#### Instructions for the task:
The expected result is a word-for-word copy of the entries, minus any pictures.

#### Collected data:
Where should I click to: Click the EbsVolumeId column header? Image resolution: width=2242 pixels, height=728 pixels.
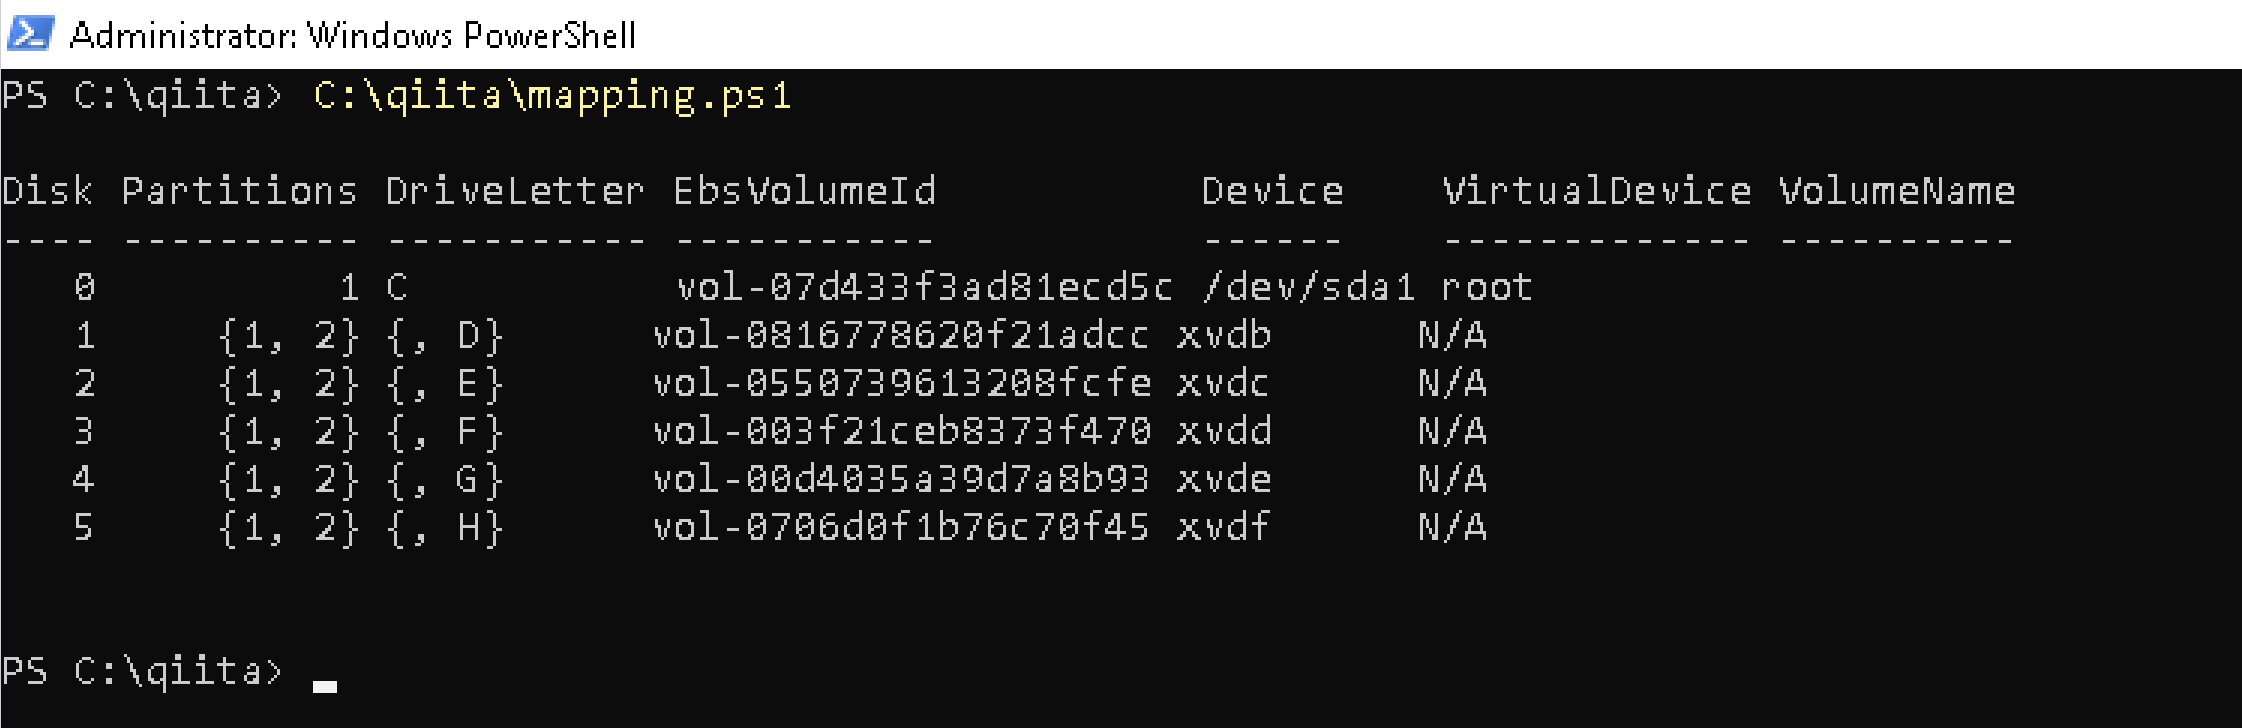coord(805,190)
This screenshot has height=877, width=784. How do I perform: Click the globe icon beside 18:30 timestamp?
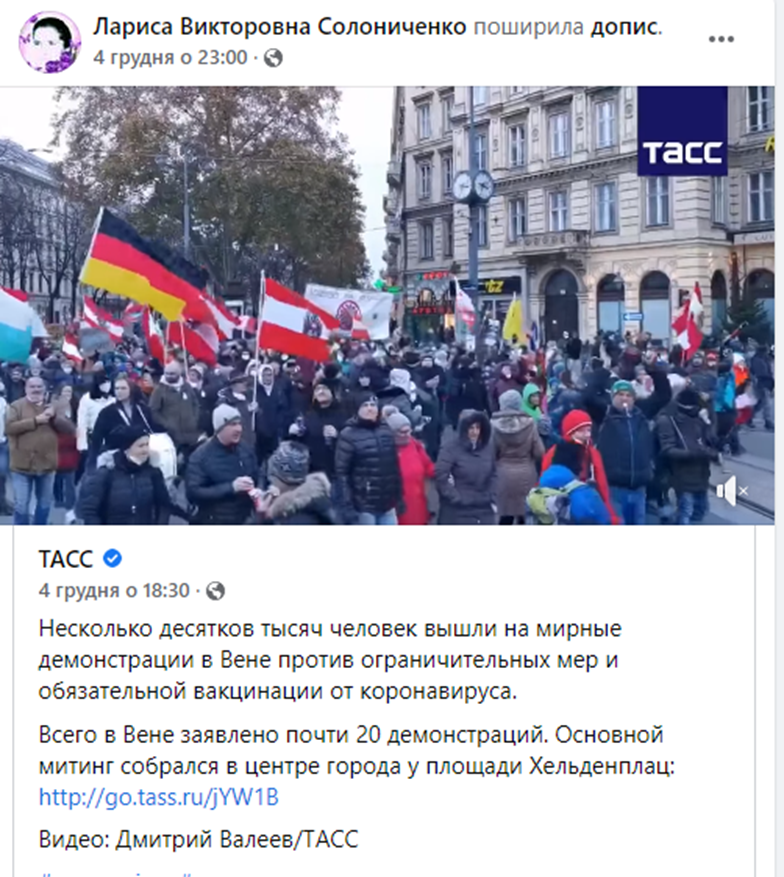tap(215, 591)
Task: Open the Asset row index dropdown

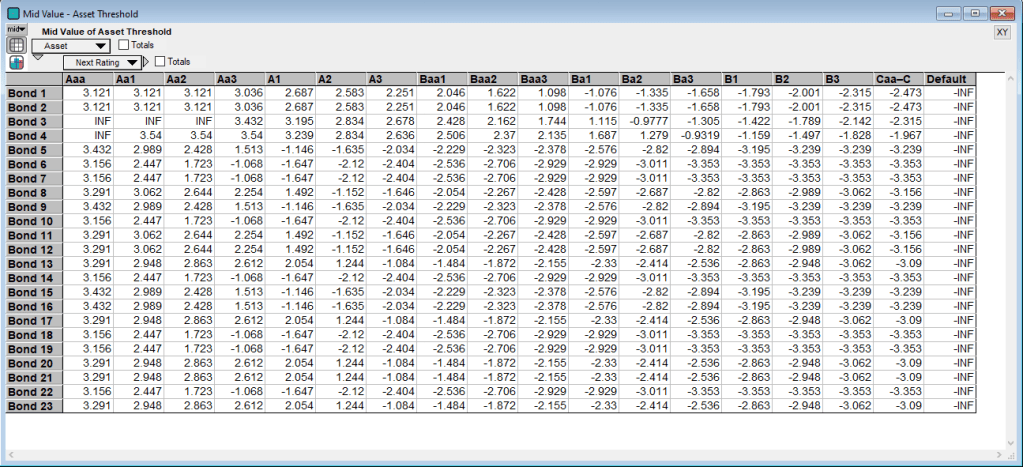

#### Solved problem:
Where should I click to: Click the EbsVolumeId column header? Image resolution: width=2242 pixels, height=728 pixels.
coord(805,190)
This screenshot has height=877, width=784. How do I perform: Click the globe icon beside 18:30 timestamp?
tap(215, 591)
Task: Open the Asset row index dropdown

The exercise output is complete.